Task to complete: Beginning with the line that holds "about Kanmo Circle (61, 78)" in the data below, give again every line through the one that holds "帳號 ： (176, 432)", exactly as written.

Record set:
···
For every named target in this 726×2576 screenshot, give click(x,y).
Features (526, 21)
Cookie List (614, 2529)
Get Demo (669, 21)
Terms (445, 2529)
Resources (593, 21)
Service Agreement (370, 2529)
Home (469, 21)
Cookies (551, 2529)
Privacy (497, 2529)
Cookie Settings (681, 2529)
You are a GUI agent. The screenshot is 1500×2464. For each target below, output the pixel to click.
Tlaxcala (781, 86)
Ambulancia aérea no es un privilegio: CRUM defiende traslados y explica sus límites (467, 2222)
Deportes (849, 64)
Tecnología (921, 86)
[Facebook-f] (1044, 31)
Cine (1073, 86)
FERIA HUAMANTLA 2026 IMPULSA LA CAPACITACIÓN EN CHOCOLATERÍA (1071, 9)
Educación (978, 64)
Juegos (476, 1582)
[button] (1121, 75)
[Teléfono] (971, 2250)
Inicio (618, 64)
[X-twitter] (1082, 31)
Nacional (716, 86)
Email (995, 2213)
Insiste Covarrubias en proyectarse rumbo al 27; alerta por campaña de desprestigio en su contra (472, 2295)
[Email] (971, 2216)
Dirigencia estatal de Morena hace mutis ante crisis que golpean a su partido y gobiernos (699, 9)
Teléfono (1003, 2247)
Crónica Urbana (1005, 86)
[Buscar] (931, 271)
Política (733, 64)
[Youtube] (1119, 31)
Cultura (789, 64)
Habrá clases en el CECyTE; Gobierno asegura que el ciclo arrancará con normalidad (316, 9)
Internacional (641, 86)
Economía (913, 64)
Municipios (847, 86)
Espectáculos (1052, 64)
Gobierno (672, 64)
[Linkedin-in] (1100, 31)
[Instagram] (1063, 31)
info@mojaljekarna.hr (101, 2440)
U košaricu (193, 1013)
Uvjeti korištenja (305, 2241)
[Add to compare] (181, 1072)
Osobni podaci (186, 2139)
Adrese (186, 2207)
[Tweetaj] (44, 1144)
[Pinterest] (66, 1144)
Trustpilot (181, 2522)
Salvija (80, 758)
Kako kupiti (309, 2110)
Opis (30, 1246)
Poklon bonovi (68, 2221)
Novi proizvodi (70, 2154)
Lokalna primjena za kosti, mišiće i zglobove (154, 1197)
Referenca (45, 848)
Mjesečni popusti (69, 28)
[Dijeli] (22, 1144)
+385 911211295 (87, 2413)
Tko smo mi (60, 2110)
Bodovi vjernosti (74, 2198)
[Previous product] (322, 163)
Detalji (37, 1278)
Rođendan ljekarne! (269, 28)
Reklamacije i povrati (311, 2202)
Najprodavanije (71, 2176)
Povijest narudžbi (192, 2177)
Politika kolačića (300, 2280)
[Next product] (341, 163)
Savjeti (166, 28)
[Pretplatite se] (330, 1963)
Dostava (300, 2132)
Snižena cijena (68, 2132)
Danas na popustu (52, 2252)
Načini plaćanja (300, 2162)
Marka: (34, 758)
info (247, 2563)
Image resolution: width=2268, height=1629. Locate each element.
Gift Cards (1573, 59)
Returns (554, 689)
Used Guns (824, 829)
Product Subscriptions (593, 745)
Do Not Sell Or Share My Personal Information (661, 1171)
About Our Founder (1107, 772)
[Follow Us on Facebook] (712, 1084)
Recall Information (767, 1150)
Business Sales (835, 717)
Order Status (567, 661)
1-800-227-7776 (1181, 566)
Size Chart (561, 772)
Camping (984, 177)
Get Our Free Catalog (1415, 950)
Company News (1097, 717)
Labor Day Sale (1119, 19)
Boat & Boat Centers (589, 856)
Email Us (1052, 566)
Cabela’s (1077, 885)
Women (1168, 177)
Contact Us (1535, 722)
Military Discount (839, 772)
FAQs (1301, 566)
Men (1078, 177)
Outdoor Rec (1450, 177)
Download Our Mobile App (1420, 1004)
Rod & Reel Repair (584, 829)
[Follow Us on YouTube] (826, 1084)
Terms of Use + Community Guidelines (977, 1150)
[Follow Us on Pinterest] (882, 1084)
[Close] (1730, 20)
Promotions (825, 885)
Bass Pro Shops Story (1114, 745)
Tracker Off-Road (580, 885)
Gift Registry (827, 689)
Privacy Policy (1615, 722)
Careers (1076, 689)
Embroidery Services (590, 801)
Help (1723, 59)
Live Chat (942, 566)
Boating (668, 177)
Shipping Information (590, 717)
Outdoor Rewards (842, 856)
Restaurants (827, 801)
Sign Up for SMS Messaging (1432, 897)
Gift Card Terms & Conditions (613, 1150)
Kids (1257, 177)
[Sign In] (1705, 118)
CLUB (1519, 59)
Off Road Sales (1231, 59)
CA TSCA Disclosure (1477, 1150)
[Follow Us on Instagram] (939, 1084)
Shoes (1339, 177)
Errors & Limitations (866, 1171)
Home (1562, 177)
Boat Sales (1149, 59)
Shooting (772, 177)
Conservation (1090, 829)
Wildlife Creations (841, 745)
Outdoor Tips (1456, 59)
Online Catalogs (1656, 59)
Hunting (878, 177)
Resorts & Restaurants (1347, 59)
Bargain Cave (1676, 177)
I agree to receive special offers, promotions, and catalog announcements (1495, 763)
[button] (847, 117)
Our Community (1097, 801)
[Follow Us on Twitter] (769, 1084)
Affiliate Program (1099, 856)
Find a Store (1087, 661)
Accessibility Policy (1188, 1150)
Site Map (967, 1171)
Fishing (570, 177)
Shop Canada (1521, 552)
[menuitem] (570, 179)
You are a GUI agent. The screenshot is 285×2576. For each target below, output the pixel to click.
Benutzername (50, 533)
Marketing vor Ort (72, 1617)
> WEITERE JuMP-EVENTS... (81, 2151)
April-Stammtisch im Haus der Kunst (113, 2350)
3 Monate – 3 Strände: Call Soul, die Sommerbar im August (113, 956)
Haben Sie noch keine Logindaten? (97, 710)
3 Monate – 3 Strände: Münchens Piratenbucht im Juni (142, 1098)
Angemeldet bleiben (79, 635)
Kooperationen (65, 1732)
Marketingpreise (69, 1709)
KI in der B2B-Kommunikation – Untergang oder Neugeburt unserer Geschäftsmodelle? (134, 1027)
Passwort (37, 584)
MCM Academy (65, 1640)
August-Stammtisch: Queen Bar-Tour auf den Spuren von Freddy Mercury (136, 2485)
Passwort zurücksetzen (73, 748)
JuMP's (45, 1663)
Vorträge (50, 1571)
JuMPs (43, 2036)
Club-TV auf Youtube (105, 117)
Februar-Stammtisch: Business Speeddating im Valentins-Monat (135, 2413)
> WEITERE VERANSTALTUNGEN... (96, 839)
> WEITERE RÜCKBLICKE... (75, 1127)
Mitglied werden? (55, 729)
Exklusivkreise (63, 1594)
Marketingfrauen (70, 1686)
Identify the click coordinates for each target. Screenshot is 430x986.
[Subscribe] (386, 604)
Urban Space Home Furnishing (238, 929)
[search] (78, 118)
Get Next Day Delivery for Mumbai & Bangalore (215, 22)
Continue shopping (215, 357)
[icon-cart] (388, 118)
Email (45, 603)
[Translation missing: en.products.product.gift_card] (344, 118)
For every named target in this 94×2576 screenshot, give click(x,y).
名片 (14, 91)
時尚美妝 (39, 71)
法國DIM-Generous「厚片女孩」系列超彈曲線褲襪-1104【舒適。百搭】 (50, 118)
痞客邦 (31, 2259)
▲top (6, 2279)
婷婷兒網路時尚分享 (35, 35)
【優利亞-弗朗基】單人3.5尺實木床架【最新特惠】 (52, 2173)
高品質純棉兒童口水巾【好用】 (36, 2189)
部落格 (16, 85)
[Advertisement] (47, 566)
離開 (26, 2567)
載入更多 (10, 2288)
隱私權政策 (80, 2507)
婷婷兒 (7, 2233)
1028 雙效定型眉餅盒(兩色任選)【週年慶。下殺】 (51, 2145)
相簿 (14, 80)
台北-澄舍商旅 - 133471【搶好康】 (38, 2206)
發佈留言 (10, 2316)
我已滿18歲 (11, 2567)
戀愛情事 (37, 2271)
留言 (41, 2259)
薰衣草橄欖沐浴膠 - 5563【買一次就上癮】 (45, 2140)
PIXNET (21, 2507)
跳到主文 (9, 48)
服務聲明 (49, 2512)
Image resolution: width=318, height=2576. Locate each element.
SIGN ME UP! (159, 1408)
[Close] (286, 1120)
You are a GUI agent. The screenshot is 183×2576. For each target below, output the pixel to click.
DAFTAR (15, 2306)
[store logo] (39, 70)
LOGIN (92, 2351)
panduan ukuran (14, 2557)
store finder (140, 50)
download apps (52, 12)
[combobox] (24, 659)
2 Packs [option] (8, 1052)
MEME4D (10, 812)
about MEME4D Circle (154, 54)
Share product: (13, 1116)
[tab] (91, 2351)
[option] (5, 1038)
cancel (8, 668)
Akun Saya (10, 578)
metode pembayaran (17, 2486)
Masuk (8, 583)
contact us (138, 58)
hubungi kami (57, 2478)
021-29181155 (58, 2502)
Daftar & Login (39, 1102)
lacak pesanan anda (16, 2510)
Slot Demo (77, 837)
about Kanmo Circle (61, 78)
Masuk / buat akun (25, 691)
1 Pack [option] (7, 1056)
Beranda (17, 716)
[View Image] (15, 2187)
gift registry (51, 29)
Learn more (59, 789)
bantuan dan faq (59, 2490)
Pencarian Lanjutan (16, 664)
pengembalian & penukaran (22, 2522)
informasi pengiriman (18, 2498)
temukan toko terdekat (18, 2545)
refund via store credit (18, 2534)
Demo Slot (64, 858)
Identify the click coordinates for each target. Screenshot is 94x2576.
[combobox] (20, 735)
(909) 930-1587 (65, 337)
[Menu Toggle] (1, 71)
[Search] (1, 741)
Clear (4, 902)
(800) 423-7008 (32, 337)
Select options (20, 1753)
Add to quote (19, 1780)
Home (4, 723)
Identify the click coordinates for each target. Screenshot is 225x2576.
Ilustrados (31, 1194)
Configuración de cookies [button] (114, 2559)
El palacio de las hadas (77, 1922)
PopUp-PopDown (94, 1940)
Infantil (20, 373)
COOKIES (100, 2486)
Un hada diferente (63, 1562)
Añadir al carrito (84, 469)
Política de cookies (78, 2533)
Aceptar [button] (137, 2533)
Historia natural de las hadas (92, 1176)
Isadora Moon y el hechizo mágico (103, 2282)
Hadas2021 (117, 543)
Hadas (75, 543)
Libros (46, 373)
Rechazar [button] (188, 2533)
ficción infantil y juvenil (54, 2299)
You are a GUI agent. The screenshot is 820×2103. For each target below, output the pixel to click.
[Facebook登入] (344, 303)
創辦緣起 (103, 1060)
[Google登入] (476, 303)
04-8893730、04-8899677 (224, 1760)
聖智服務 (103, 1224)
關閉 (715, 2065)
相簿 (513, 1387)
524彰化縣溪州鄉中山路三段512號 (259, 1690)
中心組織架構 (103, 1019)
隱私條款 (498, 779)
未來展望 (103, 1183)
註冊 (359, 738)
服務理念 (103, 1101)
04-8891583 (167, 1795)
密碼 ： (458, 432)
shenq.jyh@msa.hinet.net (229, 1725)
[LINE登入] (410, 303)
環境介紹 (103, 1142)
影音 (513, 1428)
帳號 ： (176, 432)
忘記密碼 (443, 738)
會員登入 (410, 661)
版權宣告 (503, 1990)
···
Solution for this exercise:
about Kanmo Circle (61, 78)
Masuk / buat akun (25, 691)
1 Pack [option] (7, 1056)
Beranda (17, 716)
[View Image] (15, 2187)
gift registry (51, 29)
Learn more (59, 789)
bantuan dan faq (59, 2490)
Pencarian Lanjutan (16, 664)
pengembalian & penukaran (22, 2522)
informasi pengiriman (18, 2498)
temukan toko terdekat (18, 2545)
refund via store credit (18, 2534)
Demo Slot (64, 858)
Identify the click coordinates for each target. Screenshot is 94x2576.
[combobox] (20, 735)
(909) 930-1587 (65, 337)
[Menu Toggle] (1, 71)
[Search] (1, 741)
Clear (4, 902)
(800) 423-7008 (32, 337)
Select options (20, 1753)
Add to quote (19, 1780)
Home (4, 723)
Identify the click coordinates for each target. Screenshot is 225x2576.
Ilustrados (31, 1194)
Configuración de cookies [button] (114, 2559)
El palacio de las hadas (77, 1922)
PopUp-PopDown (94, 1940)
Infantil (20, 373)
COOKIES (100, 2486)
Un hada diferente (63, 1562)
Añadir al carrito (84, 469)
Política de cookies (78, 2533)
Aceptar [button] (137, 2533)
Historia natural de las hadas (92, 1176)
Isadora Moon y el hechizo mágico (103, 2282)
Hadas2021 (117, 543)
Hadas (75, 543)
Libros (46, 373)
Rechazar [button] (188, 2533)
ficción infantil y juvenil (54, 2299)
You are a GUI agent. The screenshot is 820×2103. For each target below, output the pixel to click.
[Facebook登入] (344, 303)
創辦緣起 (103, 1060)
[Google登入] (476, 303)
04-8893730、04-8899677 (224, 1760)
聖智服務 (103, 1224)
關閉 (715, 2065)
相簿 (513, 1387)
524彰化縣溪州鄉中山路三段512號 (259, 1690)
中心組織架構 (103, 1019)
隱私條款 (498, 779)
未來展望 (103, 1183)
註冊 (359, 738)
服務理念 (103, 1101)
04-8891583 (167, 1795)
密碼 ： (458, 432)
shenq.jyh@msa.hinet.net (229, 1725)
[LINE登入] (410, 303)
環境介紹 (103, 1142)
影音 (513, 1428)
帳號 ： (176, 432)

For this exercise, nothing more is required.